**Goal of the exercise**
Quote everything in the award notice from "Patrick Cramer along" down to "RNA in eukaryotes.".

**Text under study**
Notices

2000 Future Investigator Award winners announced

Molecular Structure Corporation proudly announces the recipients of the first annual MSC Future Investigator Awards. These awards are designed to reward outstanding and promising researchers early in their careers. The inaugural MSC Future Investigators were selected on the basis of their scientific accomplishments in the field of structural biology, their publications, and the expectation that they will contribute to the field of macromolecular crystallography. Each received an unrestricted $2,500 cash award. The four winners are: M.J. Bennett (California Inst. of Technology), J.C. Boyington (LIG/NIAID, National Inst. of Health), P. Cramer (Stanford U. School of Medicine), and C. E. Stebbins (Yale School of Medicine).

[Melanie Bennett] Melanie Bennett.
The work of Melanie Bennett on the hereditary haemochromatosis protein HFE and its complex with transferrin receptor (TfR) may help in our understanding of this iron-overload disorder. Dr. Bennett is a former Fellow of the Damon Runyon-Walter Winchell Foundation.

[J. Boyington] Jeffrey Boyington
Jeffrey Boyington has recently determined the structure of the complex of the immunoglobulin-like natural killer (NK) cell receptor KIR2DL2 with its ligand, the class I MHC protein HLA-Cw3. The cytolytic activity of NK cells is tightly regulated by both activating and inhibitory NK cell receptors. This particular receptor inhibits NK cell-mediated lysis upon recognition of certain class I MHC molecules on the surface of healthy host cells. The KIR/MHC interaction is strikingly different from the interaction observed between T-cell receptors and MHC molecules and reveals a mechanism of allotypic specificity.

Patrick Cramer along with colleagues solved the structure of yeast RNA Polymerase II, the central enzyme of gene expression that synthesizes all messenger RNA in eukaryotes.

C. Erec Stebbins has worked on the ternary complex of the tumor suppressor VHL bound to Elongin B and Elongin C; the complex of Hsp90 with its inhibitor, geldanamycin, an antitumor antibiotic; and the bacterial GreA transcript cleavage factor involved in regulating the processivity of RNA polymerase. Dr. Stebbins is a Fellow of the Damon Runyon-Walter Winchell Foundation. He now studies the structural basis for the modulation of signal transduction pathways by bacterial virulence factors that are translocated into host cells for the benefit of the pathogen.

Textbooks of the future will be updated with the knowledge gleaned from the fundamental research of our winners. It is gratifying to award these creative thinkers with the MSC Future Investigators award to show our appreciation.

**Given records**
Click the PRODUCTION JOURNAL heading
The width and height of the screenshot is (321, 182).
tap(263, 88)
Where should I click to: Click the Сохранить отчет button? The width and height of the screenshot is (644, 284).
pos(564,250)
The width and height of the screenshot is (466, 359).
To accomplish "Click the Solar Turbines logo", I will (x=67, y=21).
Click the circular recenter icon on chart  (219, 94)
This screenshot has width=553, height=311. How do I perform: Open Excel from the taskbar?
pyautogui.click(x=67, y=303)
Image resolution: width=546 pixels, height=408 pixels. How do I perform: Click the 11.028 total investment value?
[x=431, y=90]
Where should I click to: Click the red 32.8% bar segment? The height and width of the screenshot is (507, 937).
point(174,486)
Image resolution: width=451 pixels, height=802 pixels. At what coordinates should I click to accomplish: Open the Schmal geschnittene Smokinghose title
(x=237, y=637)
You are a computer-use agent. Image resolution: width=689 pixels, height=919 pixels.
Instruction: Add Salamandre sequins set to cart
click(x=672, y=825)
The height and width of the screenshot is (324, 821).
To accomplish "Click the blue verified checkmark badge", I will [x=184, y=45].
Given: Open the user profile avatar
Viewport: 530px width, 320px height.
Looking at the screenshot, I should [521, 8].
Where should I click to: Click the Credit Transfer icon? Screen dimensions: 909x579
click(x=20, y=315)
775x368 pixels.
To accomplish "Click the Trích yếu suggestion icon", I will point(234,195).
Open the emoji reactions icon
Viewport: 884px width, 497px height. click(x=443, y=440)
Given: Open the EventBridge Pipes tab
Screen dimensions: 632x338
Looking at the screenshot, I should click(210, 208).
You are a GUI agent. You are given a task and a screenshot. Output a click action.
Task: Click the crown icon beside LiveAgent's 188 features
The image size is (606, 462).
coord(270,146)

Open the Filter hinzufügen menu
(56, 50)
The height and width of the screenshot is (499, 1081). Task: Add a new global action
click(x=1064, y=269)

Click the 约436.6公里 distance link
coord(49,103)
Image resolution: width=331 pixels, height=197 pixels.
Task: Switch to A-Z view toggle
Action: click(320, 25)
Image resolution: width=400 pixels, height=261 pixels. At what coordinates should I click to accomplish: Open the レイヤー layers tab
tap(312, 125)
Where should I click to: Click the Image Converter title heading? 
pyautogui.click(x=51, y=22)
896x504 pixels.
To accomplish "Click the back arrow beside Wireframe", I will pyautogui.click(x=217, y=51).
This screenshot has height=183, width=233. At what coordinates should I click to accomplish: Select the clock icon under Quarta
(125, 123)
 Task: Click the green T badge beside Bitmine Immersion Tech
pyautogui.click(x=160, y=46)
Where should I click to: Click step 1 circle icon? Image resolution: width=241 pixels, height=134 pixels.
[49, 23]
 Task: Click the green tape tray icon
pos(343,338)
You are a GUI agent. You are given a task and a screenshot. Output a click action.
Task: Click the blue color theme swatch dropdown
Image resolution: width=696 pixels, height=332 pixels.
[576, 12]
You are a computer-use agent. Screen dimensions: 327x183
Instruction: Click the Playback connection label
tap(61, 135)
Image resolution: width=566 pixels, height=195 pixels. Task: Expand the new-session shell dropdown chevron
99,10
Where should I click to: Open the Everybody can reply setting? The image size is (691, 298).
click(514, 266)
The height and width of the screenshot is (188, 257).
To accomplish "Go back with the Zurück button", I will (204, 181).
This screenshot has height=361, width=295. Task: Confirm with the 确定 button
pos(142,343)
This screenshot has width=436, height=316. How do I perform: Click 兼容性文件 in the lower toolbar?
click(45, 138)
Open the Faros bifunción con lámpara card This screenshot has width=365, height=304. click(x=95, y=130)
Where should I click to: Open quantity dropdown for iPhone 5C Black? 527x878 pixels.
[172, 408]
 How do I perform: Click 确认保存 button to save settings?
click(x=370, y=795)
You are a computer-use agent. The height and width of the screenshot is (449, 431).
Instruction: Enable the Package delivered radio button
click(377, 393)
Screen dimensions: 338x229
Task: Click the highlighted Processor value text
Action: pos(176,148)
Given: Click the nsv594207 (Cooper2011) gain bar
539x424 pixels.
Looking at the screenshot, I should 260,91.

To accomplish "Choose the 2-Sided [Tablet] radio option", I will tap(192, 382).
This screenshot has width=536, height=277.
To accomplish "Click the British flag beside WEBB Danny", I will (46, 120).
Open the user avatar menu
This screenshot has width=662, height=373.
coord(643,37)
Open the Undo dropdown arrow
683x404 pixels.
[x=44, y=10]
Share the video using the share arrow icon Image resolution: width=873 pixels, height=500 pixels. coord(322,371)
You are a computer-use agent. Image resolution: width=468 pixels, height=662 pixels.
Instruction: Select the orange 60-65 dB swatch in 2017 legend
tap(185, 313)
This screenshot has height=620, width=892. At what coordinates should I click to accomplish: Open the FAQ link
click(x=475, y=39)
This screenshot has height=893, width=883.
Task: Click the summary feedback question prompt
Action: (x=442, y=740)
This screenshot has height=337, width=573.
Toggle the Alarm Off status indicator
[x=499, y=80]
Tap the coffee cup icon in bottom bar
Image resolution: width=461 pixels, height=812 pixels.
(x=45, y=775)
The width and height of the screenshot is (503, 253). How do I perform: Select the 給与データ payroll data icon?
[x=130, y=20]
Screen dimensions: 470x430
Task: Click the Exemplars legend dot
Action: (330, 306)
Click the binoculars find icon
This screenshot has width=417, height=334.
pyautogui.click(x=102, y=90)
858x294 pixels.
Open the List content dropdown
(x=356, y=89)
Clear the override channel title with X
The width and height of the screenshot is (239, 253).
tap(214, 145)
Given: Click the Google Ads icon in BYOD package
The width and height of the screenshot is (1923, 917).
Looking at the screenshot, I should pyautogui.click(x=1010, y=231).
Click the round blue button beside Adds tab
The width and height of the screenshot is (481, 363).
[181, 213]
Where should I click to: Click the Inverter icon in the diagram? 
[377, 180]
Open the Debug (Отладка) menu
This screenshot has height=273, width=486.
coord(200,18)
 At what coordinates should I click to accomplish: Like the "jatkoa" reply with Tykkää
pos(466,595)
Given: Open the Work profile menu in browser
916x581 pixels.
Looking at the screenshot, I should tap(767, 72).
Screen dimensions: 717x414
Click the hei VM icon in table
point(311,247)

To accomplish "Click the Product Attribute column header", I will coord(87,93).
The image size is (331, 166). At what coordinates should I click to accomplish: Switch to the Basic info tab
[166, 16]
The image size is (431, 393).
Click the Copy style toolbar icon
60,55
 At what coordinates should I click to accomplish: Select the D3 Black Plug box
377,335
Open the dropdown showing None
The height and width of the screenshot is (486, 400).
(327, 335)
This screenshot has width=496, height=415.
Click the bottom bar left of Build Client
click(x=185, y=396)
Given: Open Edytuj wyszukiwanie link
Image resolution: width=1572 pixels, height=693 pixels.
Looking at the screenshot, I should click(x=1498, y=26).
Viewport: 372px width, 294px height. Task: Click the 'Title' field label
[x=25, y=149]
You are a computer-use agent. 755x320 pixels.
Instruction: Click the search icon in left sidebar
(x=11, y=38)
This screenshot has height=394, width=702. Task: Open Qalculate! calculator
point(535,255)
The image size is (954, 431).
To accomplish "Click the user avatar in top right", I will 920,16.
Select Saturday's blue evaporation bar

**Your response**
Patrick Cramer along with colleagues solved the structure of yeast RNA Polymerase II, the central enzyme of gene expression that synthesizes all messenger RNA in eukaryotes.